----- Dataset -----

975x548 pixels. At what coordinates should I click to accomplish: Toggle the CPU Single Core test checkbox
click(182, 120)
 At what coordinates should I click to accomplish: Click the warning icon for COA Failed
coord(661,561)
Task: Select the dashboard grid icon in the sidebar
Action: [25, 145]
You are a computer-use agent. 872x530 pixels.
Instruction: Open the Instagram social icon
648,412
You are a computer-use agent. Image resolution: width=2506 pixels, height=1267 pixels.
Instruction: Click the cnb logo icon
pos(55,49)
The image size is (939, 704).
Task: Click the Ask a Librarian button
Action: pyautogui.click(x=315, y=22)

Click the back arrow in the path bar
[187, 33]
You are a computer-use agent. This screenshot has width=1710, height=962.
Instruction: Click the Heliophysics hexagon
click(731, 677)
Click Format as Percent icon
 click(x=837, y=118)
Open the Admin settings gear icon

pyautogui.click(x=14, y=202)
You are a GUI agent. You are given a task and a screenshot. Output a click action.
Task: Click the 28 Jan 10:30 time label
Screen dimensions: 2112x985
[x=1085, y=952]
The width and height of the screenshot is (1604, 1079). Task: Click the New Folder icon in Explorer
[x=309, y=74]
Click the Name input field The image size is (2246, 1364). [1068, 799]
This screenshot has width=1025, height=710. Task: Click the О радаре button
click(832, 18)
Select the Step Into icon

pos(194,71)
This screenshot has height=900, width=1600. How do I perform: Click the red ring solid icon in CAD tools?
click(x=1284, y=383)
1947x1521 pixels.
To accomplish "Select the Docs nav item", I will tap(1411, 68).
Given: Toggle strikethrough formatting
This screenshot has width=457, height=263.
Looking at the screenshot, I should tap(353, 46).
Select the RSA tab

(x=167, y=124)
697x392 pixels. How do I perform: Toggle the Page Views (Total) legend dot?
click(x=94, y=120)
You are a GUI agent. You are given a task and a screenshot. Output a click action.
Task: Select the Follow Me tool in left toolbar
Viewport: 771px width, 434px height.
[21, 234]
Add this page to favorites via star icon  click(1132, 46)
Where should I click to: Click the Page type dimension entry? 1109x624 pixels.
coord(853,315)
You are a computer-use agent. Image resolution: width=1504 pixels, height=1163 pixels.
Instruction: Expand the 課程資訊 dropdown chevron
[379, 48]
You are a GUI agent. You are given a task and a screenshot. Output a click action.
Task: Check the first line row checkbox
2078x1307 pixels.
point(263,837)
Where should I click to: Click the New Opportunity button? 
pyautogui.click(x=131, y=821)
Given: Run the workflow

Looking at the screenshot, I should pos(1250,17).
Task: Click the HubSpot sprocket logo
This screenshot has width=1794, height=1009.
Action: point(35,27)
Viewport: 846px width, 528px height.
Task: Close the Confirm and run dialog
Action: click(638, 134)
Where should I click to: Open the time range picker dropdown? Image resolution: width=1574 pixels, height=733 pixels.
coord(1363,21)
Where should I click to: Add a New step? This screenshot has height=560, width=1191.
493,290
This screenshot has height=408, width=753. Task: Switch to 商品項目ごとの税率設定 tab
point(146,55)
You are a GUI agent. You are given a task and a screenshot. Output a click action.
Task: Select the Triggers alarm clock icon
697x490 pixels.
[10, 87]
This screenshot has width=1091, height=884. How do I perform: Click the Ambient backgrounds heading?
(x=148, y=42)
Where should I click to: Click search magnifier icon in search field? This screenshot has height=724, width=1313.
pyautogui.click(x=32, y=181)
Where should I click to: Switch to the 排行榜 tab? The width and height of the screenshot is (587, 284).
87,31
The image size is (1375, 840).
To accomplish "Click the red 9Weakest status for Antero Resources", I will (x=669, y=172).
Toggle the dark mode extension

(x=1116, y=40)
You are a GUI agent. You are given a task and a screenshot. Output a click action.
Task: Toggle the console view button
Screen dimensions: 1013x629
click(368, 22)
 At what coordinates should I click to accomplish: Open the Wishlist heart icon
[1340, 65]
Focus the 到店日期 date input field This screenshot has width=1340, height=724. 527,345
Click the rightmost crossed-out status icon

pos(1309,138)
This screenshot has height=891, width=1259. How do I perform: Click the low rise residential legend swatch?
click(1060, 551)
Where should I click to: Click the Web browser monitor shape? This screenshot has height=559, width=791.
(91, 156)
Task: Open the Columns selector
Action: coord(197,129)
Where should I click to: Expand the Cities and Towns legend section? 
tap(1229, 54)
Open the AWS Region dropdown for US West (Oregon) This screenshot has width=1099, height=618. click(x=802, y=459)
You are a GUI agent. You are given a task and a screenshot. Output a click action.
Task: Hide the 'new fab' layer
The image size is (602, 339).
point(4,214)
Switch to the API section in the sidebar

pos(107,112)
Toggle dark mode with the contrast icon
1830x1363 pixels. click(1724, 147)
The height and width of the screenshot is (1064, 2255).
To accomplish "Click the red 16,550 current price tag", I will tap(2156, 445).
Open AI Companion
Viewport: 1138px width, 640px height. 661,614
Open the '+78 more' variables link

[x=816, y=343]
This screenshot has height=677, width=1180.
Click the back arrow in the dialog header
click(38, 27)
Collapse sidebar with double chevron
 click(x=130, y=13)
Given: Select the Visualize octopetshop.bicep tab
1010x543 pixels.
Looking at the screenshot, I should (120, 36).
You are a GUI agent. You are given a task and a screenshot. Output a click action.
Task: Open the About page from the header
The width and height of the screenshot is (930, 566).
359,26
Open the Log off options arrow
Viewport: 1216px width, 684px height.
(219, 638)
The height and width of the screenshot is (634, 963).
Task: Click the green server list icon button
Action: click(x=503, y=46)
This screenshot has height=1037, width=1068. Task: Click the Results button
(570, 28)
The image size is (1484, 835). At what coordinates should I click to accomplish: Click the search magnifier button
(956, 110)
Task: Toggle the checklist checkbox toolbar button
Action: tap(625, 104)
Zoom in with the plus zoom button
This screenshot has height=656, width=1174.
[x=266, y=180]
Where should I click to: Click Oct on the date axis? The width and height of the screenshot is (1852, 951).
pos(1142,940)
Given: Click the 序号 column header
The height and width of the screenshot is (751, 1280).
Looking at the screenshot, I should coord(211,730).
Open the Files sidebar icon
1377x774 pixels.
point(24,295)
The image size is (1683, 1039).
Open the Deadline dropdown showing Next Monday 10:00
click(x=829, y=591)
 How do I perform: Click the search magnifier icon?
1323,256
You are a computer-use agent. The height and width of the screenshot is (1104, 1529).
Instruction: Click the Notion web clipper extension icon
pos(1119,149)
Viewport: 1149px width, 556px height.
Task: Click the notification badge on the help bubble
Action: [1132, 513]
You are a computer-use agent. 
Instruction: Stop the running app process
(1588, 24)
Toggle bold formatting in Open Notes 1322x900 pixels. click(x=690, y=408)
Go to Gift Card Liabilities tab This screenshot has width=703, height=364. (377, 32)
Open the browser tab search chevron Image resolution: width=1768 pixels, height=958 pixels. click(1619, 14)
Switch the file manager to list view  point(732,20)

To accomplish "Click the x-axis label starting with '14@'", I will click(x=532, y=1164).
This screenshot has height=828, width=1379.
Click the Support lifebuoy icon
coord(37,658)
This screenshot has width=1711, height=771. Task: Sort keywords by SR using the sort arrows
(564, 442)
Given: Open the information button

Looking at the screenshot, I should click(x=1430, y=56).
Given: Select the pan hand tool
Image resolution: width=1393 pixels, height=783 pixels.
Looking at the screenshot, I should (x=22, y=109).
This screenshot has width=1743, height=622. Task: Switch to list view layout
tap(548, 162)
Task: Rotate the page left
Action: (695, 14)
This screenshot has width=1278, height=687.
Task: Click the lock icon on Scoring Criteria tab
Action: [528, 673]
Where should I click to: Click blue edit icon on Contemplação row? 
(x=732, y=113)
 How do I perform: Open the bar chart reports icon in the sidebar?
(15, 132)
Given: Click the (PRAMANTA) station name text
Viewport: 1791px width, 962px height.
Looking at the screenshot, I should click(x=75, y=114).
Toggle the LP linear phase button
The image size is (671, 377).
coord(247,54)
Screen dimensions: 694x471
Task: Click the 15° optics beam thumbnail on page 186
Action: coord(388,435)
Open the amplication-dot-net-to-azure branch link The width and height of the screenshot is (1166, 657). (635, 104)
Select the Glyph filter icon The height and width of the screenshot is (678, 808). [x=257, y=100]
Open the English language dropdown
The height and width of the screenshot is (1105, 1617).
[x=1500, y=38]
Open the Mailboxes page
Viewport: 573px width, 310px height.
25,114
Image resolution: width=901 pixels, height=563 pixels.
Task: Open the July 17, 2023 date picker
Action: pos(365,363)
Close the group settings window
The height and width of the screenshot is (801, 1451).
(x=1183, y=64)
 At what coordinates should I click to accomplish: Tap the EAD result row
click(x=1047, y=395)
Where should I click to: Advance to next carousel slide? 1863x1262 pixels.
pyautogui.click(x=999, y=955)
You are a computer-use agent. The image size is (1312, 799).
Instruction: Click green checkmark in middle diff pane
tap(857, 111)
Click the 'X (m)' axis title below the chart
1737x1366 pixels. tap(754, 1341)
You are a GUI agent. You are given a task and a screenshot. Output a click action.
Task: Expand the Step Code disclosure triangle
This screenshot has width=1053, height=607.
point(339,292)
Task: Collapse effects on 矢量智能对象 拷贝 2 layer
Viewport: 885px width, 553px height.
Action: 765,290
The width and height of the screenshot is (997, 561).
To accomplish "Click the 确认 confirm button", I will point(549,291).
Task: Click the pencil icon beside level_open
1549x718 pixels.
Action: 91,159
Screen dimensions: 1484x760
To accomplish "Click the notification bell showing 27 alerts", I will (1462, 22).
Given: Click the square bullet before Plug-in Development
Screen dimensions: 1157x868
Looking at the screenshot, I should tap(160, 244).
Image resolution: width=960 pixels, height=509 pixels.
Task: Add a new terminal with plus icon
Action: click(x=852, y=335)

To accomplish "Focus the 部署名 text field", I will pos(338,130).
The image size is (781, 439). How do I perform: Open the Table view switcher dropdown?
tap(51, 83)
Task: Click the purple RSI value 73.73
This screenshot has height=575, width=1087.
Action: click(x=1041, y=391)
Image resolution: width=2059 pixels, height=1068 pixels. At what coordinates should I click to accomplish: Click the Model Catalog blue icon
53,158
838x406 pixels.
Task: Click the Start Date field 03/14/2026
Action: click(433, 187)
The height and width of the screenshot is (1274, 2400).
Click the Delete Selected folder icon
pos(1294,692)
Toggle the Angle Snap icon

-----

Write out every line in the data that holds the string "input".

— Written response —
Click the Name input field The image size is (2246, 1364). [1068, 799]
Focus the 到店日期 date input field This screenshot has width=1340, height=724. 527,345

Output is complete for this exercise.